Romania and Bulgaria are set to become full members of Europe’s borderless Schengen travel zone in January 2025. A final decision will be made at a December meeting of EU interior ministers.

On 22 November in Budapest, the interior ministers of Bulgaria, Romania and Austria signed a declaration on the full accession of Romania and Bulgaria to the Schengen area. “Bulgaria and Romania belong fully to Schengen. The lifting of land border checks is the last hurdle. I welcome the positive results of today’s informal discussions in Budapest,” European Commission President Ursula von der Leyen posted on X.

The final decision is due on the occasion of the Justice and Home Affairs Council on 11 December, when Romania and Bulgaria are officially invited to join Schengen with land borders. The two EU and NATO Member States entered the 29-country Schengen area by air and sea in March 2024 after reaching a partial agreement with Austria. Vienna initially opposed their joining, saying illegal immigration was still too high and that the two countries needed to do more to prevent it.

The breakthrough comes at a delicate moment for Schengen: several Member States, including Germany and France, have re-introduced border checks in a bid to control irregular migration. According to the joint statement signed in Budapest, temporary border controls will be established between Hungary and Romania and between Romania and Bulgaria for at least six months to “prevent any serious threat to public policy and internal security”.

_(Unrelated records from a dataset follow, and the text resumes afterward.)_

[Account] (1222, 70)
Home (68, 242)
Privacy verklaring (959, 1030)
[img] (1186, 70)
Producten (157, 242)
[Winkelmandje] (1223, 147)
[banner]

Negotiations for land entry continued throughout 2024. For Romania and Bulgaria, land borders are a major bottleneck. According to the Romanian Union of Truck Hauliers, drivers usually wait 8 to 16 hours at the border with Hungary, and from 20 to 30 hours at the Bulgarian border. Similarly, in Bulgaria, hauliers queue at the border with Greece and Romania. Romania believes the country loses €10 billion a year because it is not a full member of Schengen. For the same reason Bulgaria, three times smaller in terms of population, believes its economy lost 1 billion last year.